A straight nudist couple was sprawled on the beach – as far from the cliff as possible – enjoying a respite from gay activities, or perhaps expecting some to help pass the boring hours of sunbathing. Angelo set a bottle of orange juice he had brought along in a pool of cool water in the shadow of a boulder, and pulled off his t-shirt, followed by his shoes and khakis. Then it was the turn for his white underwear, and I watched the strong muscles of his back and legs flex rhythmically as he waded into the waves. After a quick glance at the direction of the couple I removed my clothes as well, and followed Angelo. It was still early morning, and the water was unpleasantly cool at first, but I got used to it after a few strokes. For a while we bobbed up and down in the water like two corks, grinning stupidly. Then I happened to glance back at the beach and noticed that the straight couple was gone. Angelo followed my gaze, but instead of searching for them he turned the other way and scanned the sea.

Cazzo! A police boat,” he said, kicking water. “Follow me.”

His head slipped under the surface, and I saw him turn underwater and start diving towards the boulders, the surge from his powerful kick making me sway. I took a deep breath, jack-knifed my body, and dived as cleanly as I could. The bottom was mostly covered by green algae, with some colorful sea creatures either jetting by, or clinging to the rocks below, and the dancing reflection of the sun´s glitter would have been hypnotizing if it hadn´t been for the rising dread that made my swimming inefficient, forcing me to surface for breath much sooner than I had planned. Feeling horribly exposed, I managed to gasp twice as quickly as I could before I was lifted to the crest of the next tall wave, my head clearly visible to all directions, and with my lungs still burning I plunged back into the quiet of the sea. Ahead of me, I saw Angelo vanish into a dark shadow between two huge boulders, but I needed to breathe so badly that I had to rise to the surface again for more air. Another rising wave was lifting me alarmingly high and I almost inhaled a mouthful of water in my panicky hurry to dive. Finally the shadow of a boulder darkened the water around me and I slipped between the rocks, rising to the surface with my face scrunched with the pain of oxygen deprivation. Angelo caught a hold of me and kept my head above the water while I gasped for air, and tried to warn him that the police had seen me.

“I know they did,” he said, his big arms tightening around me.

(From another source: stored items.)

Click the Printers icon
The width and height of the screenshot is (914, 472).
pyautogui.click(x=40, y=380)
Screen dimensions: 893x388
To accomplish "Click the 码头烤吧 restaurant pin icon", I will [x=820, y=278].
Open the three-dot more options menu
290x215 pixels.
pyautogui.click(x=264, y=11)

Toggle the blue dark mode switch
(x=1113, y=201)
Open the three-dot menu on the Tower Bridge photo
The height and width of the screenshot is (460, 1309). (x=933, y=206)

I stared at him, incredulous. “Then why did we-“

“For appearance´s sake,” Angelo said, explaining things to a dumb foreigner. “If they´re straight they´ll pretend they saw no one. I mean, why bother?”

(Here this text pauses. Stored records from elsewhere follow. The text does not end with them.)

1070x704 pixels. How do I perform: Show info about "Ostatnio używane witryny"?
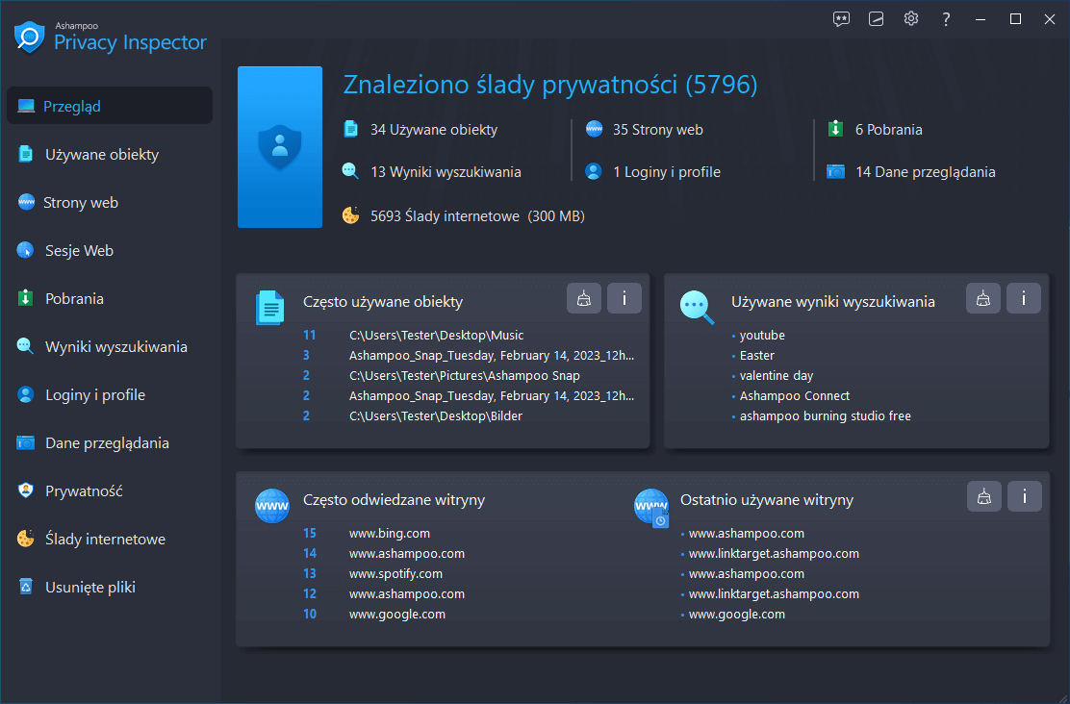coord(1024,496)
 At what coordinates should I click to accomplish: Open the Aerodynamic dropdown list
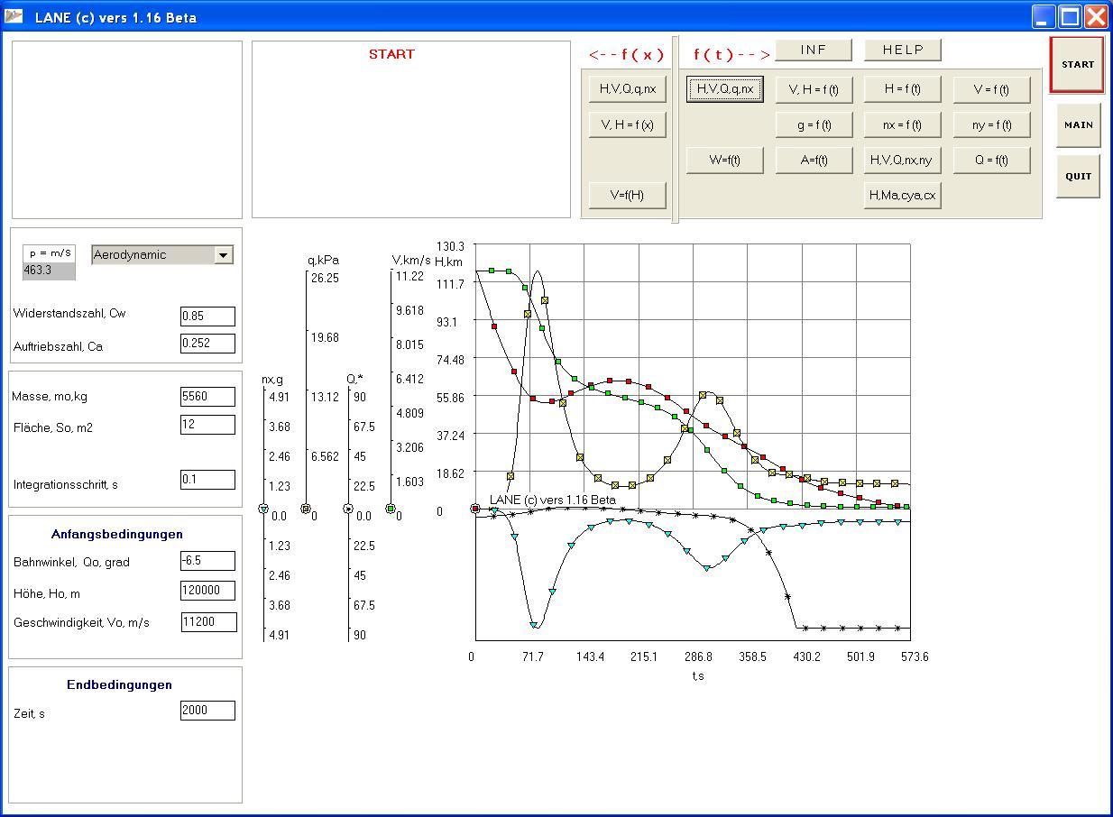pyautogui.click(x=223, y=255)
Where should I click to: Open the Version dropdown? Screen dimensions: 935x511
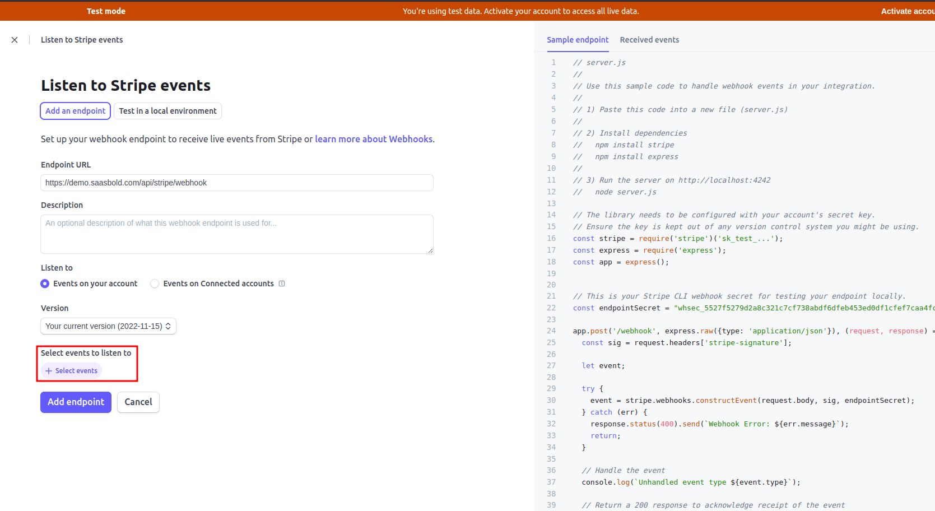(108, 326)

“And if they´re not straight?”

“They´ll come after us only if they´re nosy closet cases.”

“Isn´t that what most Italians are?” I asked, receiving a poke in the ribs as an answer.

We waited, with the waves gently swaying us and Angelo´s arms conspicuously holding me despite the snooping police boat. I was getting distracted by the warmth of his body, and the thick hardening cylinder of flesh pressing against my leg.

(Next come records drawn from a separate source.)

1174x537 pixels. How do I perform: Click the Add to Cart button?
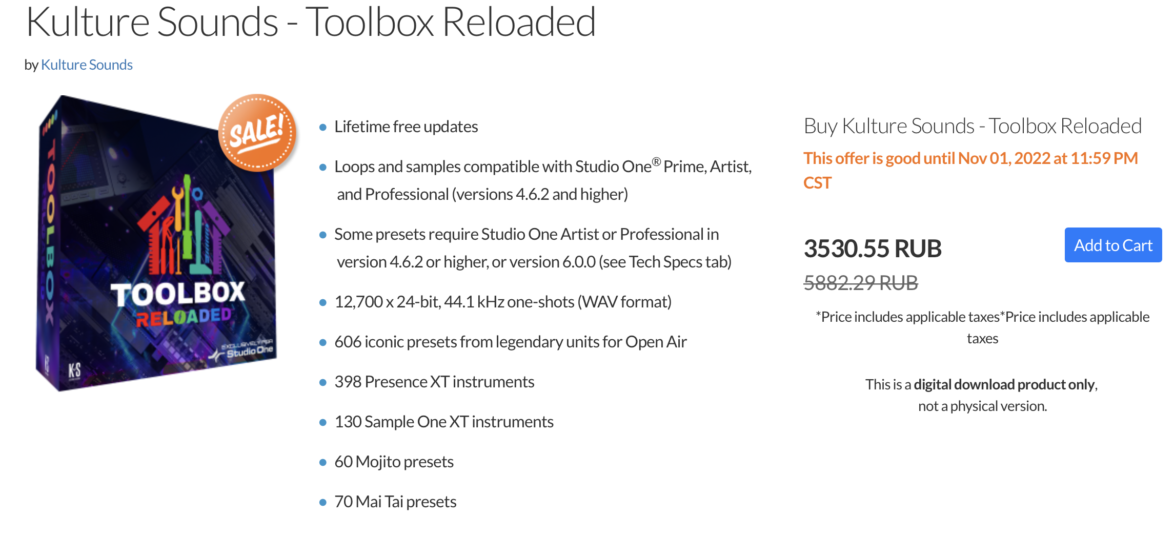coord(1113,245)
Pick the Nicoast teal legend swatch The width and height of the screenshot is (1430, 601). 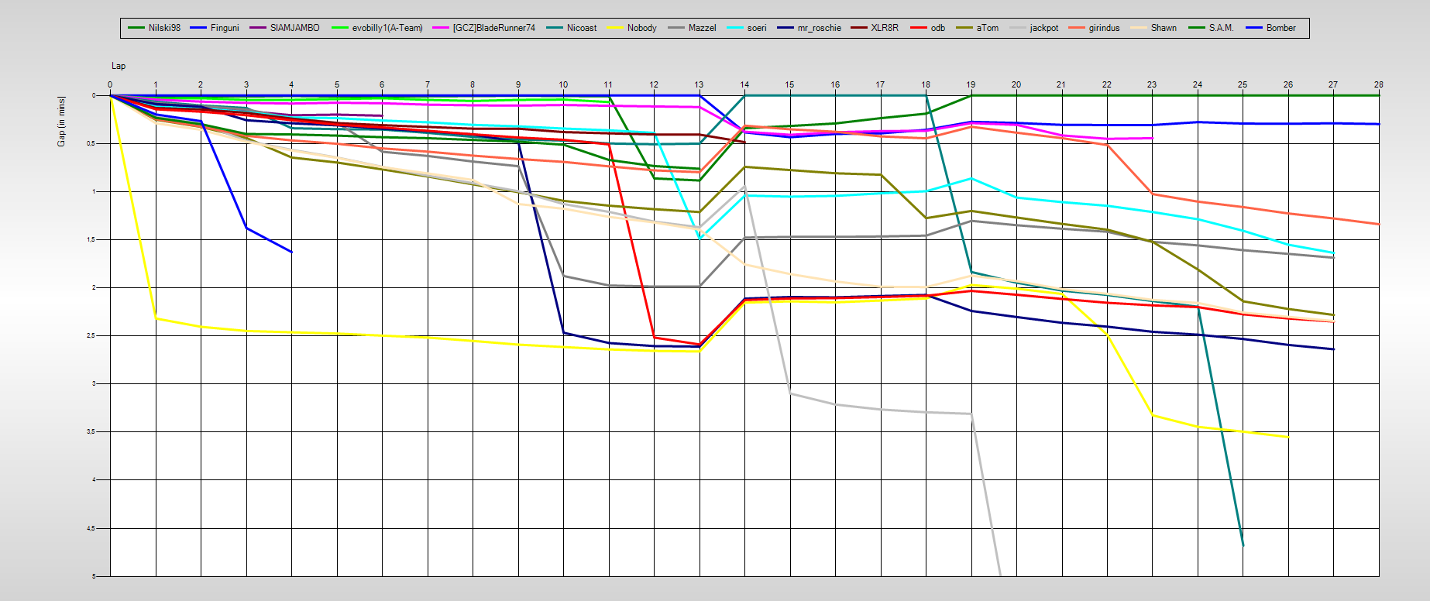(555, 28)
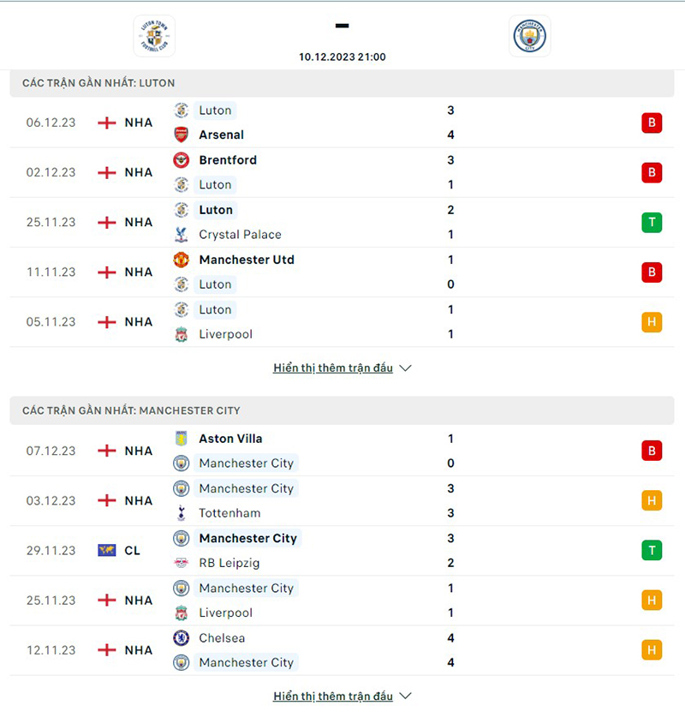This screenshot has width=685, height=723.
Task: Select the Tottenham club badge
Action: [181, 513]
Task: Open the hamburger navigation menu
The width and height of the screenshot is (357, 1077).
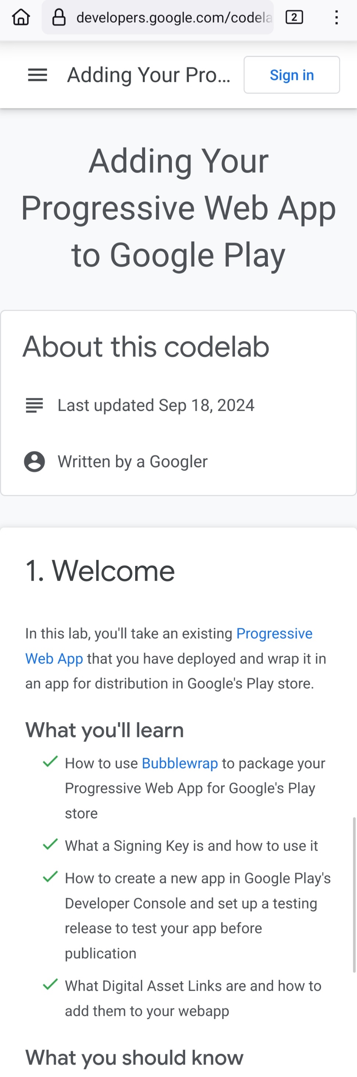Action: tap(38, 75)
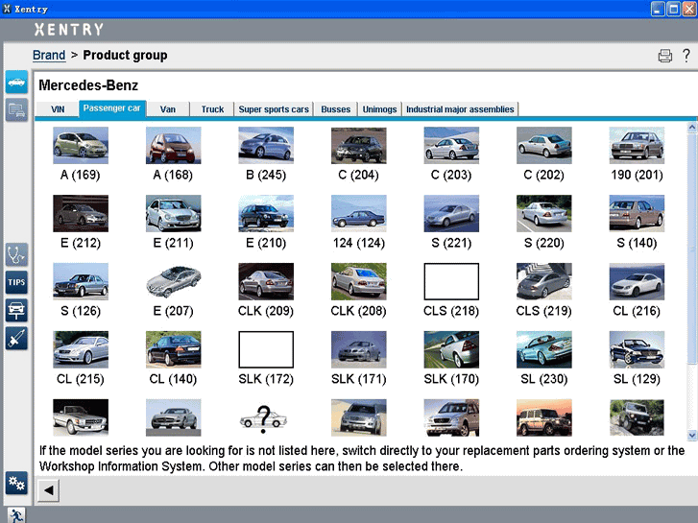Click the back arrow button at bottom

pos(47,490)
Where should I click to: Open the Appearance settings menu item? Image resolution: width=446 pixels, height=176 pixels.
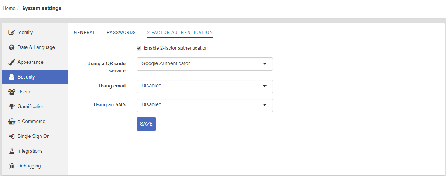(35, 62)
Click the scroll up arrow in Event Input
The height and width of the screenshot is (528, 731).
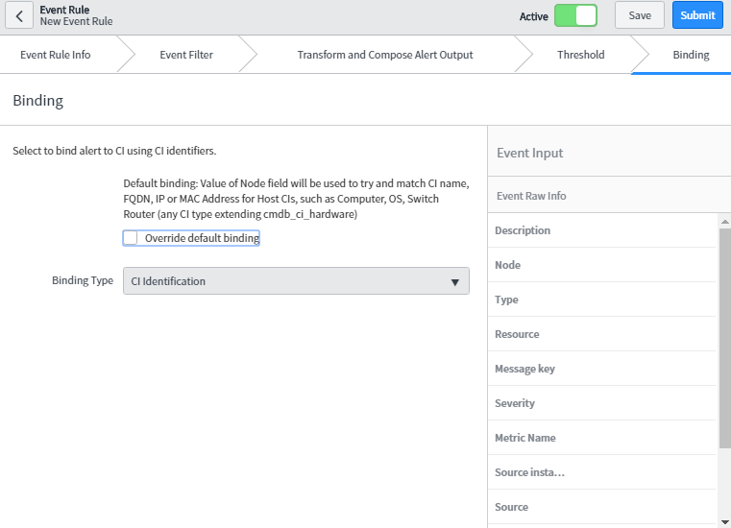click(x=724, y=221)
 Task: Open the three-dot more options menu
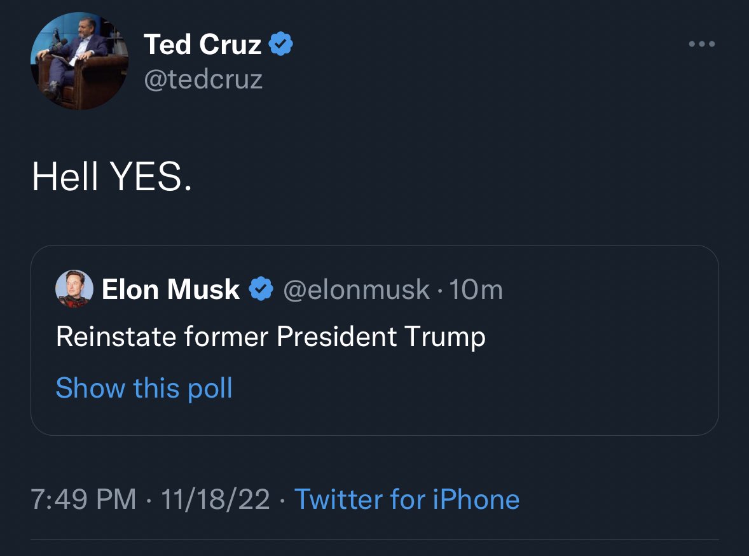[x=703, y=45]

A couple of minutes passed, but there was no sign of the law enforcement.

“I told you they were straight,” Angelo mumbled into my ear, his large hands cupping my butt and hitching me higher.

His hard-on pushed in between my thighs, like a long thick beer can filled with warm water, and I wound my arms around his neck for balance. Then his big, muscular tongue slipped into my mouth, and after a while we forgot all about the police.

Sunday, December 11, 2005

Chapter 4 - Aiding and abetting

Half an hour passed, and there was no sign of Angelo. One by one, the waiting cabs received a call and left, or perhaps they grew tired and went home to sleep. Hiding in the shadows of a portico, I warily kept scanning the empty piazza and almost bolted when a street-sweeper appeared behind a corner with an age-old broom that the city had not seen fit to update to something more modern and efficient. He barely glanced at my direction, probably judging me a drunk blond northern tourist, and disappeared into the direction of the Duomo. Every now and then I heard a car approach, but none of them was the large German sedan Angelo used for work -he could hardly present himself with a convertible army jeep at a law firm- and I promptly retreated back into the shadows, heart thumping. When forty minutes had passed a police car rumbled by, causing my legs to tremble so badly I almost stumbled as I stepped back into my hiding place, and as soon as it had vanished a BMW Roadster slowed down and stopped at the cab rank, with no one getting off. The roof of the convertible was up, hiding the driver, and as I watched the reflection of the car on a shop window I could feel the trembling of my legs get worse and worse. Then the headlights flared quickly, and I hesitantly emerged in sight, trying to see inside the car. The dark shape of the driver leaned over the passenger seat, and the door opened. It was Angelo. I jumped in.

“Did - did you see the police car?” I stuttered.

“Yes,” he answered coolly, but his expression was worried as he observed me. “Are you OK?”

I nodded. “Who´s car is this?”

He switched gears. “Luca´s. I´ll explain you later.”

After an acceleration of only a hundred meters he slammed down the brakes and parked between two vans in one heart-stopping swerve, as only Italians can. He grabbed me by the shoulders and pulled me into a tight bear hug, his chin resting on top of my head. For a while, neither one moved. It wasn´t the most comfortable position imaginable, with the rather ostentatious chrome and leather gear stick digging into my hip, but I wasn’t going to complain.

“You almost got yourself killed tonight,” he said accusingly, never having been too happy about my career choice.

He let go of me, after a final crushing squeeze, and I slid back to my seat as he steered the car back into the late night traffic.

“Gabriele Zaigler did.”

Angelo winced. “I met him a couple of times. He seemed like a nice guy, and I´m really sorry for him.” He glanced at me. “But, you know, I´m not that surprised.”

“What do you mean?”

“It´s an open secret that when he started his business he was backed by the mafia,” Angelo said. “Then during the recession everyone else had to cut back their production except him, and afterwards there was a Guardia di Finanza probe into money laundering.” His tone turned caustic. “Nothing came out of it, naturally.”

“I see.” And I did. Mafia collusion was a rather widely used term in Italian. “Do you think it was a coincidence that the police fingerprinted me just a month ago? And that I have worked for Gabriele?”

Angelo thought about it for a moment. “I think it´s just a coincidence. I mean, you´re very special and everything- “ he flashed me one of his wicked smiles “- and you made quite a splash when you first came to Milan, but there was hardly enough time for you to become famous before that-“

“I get the picture,” I interrupted.

“Of course, there may be a closeted mafioso who reads L´Uomo Vogue.”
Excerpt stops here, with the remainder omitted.